### To do
[1] Rewrite the part of the article on emotions and health that opens with "How to Feel" and closes with "our overall wellbeing.", replacing "emotions" with "feelings".
[2] Carry on the article on emotions and health from the point where it stops.

### Passage for review
((
How to Feel Your Way to A Healthier Body

Feel Your Way to a Healthier Body  How do our emotions affect our bodies? Do the ways in which we deal with those emotions matter? Some researchers say our emotions can either…

Feel Your Way to a Healthier Body 

How do our emotions affect our bodies? Do the ways in which we deal with those emotions matter? Some researchers say our emotions can either be beneficial or detrimental to our overall wellbeing.

Conventional medicine has taught us that illnesses are usually the result of our bodies aging, the environment around us, or our unhealthy life choices. If you find yourself losing your hearing it is most likely related to getting older. If you have an upset stomach then a virus or something you ate is probably the culprit. However, what conventional medicine rarely tells us is that tending to our emotions can have a positive impact on our health and improve our overall life satisfaction.

Is it possible to feel your way to a healthier life? According to several studies, by taking care of your emotions in healthy ways, you can improve your health and wellbeing. A few of the ways in which you can care for your emotional wellbeing are by, practicing gratitude, engaging in laughter, and expressing your emotions in healthy ways.

Practice Gratitude

Dr. Amit Sood, a professor of medicine at the Mayo Clinic, noticed that the patients who practiced gratitude, despite their illness, were able to recover at a faster rate than those patients who did not practice gratitude. Interestingly, Dr. Rollin McCraty of the Institute of Heart Math, found that feelings of gratitude could produce oxytocin in our brains, which can then reduce stress and help our nervous system relaxed.  When our nervous system is relaxed, it allows the increase of oxygen to travel to the tissues of our body, which can enhance the healing process. For more tips on how to practice gratitude, consider watching Dr. Amit Sood’s video on the Five Depths of Gratitude.

Laugh a Little 

Researchers at the University of Maryland Medical Center found that when people engaged in laughter it could reduce their risk of a heart attack due to the reduction in stress levels. Additionally, Dr. Lee Ber of Loma Linda University found that laughing could produce human growth hormones that can aid in cellular repair. So, if you find yourself feeling sad, ill, or simply wishing to improve your overall well being, try watching a funny movie, or reading a few jokes in order to help your body heal. If you are having trouble finding something to laugh about, take a look at this Ted Talk by Ida Abdalkhani on how to become happier in five minutes.
))
### The data
((
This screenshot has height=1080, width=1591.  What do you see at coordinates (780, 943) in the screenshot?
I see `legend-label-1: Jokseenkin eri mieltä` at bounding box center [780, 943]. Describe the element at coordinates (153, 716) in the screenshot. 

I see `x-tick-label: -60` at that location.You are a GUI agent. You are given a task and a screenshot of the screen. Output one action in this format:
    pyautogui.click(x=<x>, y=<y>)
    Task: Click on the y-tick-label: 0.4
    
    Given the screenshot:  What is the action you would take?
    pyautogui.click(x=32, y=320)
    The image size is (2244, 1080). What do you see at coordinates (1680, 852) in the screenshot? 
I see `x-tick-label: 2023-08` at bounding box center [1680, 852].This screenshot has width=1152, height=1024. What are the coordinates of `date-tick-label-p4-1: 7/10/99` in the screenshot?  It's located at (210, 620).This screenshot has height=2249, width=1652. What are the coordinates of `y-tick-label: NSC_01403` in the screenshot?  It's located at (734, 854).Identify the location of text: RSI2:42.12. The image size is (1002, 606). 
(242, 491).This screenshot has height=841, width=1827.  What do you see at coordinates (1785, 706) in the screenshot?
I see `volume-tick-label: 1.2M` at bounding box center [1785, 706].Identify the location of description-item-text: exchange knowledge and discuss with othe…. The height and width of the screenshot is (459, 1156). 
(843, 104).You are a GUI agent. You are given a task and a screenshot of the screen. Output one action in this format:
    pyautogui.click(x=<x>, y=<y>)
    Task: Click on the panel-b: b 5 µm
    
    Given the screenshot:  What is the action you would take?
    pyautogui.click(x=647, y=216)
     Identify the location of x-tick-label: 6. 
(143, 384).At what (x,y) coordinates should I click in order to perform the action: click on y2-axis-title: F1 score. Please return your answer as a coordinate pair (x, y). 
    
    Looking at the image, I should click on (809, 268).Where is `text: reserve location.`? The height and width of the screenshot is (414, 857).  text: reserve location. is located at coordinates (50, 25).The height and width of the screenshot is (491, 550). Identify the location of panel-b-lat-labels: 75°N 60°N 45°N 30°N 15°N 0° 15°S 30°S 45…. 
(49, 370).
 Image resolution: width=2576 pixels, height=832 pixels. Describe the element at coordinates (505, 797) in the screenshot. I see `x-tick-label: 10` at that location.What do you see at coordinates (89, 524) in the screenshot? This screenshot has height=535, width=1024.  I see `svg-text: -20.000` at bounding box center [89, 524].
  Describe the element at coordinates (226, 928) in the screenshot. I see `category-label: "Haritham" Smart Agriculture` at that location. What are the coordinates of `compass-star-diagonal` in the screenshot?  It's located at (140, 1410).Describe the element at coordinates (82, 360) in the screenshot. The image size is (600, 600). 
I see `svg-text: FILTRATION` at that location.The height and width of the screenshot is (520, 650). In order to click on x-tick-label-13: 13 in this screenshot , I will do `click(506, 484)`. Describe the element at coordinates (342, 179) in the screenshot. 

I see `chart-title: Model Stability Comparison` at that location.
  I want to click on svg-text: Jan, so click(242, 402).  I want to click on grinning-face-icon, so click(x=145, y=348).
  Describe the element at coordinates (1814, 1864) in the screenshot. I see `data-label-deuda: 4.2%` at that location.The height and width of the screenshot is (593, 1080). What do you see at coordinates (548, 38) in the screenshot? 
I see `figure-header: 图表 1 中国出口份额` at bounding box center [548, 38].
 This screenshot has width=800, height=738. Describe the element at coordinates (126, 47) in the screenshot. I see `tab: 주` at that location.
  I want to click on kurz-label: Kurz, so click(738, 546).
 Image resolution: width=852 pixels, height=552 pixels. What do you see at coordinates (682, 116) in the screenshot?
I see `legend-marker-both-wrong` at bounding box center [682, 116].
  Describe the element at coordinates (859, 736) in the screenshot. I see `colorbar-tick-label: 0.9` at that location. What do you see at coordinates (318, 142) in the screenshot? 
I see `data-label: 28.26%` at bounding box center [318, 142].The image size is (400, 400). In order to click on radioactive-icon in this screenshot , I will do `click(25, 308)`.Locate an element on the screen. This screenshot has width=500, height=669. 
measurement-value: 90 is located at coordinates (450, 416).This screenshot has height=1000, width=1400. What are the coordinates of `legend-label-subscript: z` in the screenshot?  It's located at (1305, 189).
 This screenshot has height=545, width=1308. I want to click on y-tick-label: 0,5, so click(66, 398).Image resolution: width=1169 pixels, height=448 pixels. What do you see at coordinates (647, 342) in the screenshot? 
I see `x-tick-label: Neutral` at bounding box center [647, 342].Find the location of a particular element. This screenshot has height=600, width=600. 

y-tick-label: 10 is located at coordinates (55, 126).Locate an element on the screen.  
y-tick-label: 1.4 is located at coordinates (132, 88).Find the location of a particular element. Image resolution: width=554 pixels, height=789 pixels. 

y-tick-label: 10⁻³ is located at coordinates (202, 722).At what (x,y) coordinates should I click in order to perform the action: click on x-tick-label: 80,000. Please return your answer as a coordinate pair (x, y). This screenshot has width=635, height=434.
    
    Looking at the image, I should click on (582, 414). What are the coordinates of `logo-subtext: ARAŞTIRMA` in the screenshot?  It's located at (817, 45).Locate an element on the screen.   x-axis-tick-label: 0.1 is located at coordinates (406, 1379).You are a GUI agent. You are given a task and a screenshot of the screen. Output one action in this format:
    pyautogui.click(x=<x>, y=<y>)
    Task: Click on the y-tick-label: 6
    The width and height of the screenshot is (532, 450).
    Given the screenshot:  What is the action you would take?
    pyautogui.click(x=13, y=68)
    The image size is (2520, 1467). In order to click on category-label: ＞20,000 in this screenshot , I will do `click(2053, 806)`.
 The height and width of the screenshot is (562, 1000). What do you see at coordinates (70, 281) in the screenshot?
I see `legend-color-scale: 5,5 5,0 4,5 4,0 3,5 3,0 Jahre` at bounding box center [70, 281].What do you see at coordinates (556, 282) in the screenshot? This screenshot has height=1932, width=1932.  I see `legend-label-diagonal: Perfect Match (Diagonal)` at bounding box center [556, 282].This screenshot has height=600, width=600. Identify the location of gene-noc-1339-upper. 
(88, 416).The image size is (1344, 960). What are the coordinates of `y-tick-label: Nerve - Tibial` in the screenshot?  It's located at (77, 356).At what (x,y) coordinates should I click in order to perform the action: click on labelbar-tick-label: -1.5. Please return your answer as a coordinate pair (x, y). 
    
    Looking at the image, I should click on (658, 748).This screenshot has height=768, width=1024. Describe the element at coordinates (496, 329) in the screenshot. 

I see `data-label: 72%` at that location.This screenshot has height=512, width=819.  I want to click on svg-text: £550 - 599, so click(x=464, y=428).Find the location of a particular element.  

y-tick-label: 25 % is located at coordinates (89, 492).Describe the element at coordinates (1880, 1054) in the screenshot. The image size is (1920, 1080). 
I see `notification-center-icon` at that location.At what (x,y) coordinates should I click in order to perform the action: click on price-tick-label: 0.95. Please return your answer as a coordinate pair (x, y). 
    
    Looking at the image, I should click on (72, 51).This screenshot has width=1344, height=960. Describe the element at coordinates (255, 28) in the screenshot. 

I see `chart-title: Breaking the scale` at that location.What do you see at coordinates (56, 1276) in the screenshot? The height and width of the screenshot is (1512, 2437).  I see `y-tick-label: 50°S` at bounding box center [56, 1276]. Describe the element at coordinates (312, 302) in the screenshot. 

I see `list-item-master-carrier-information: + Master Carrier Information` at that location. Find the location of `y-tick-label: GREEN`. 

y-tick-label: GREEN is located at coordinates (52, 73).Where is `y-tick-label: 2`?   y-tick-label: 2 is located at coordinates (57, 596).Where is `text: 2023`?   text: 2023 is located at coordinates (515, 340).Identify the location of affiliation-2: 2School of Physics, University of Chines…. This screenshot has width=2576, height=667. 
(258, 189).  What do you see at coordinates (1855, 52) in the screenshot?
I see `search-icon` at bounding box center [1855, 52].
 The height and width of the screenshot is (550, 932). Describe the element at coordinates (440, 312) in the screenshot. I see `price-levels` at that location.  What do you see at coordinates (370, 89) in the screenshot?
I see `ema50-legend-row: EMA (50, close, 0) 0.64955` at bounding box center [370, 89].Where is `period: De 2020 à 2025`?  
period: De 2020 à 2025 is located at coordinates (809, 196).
))
### Results of the tasks
[1]
How to Feel Your Way to A Healthier Body

Feel Your Way to a Healthier Body  How do our feelings affect our bodies? Do the ways in which we deal with those feelings matter? Some researchers say our feelings can either…

Feel Your Way to a Healthier Body 

How do our feelings affect our bodies? Do the ways in which we deal with those feelings matter? Some researchers say our feelings can either be beneficial or detrimental to our overall wellbeing.

[2]
Express Yourself 

When emotions are bottled up with no way to express them, they can be dangerous to your health. Researchers at Michigan found that when emotions are suppressed, the risk for a heart attack increases significantly. In a different study, researchers found that repressing emotions, particularly anger can be linked to cancer, and that the survival rate of breast cancer survivors who expressed their anger in healthy ways doubled compared to those who held on to their anger.  That being said, it is important to learn to express your emotions in healthy ways, in order to improve your health. Some of the ways that can be done is through journaling, drawing, painting, yoga, or talking to a professional. For more ideas on how to express your emotions in a healthy way, take a look at this post by Dr. Shelly Carson.

Feel Better Inside and Out

We are designed to feel a range of emotions, both positive and negative. How we choose to deal with emotions can improve our well being or cripple it. As you go about your daily life, find time to notice your emotions and create moments in which you can address them in healthy ways: by being grateful, laughing, or expressing them in creative ways. Once you begin to do this, you will notice a shift, not only in your emotional health, but also in your physical health.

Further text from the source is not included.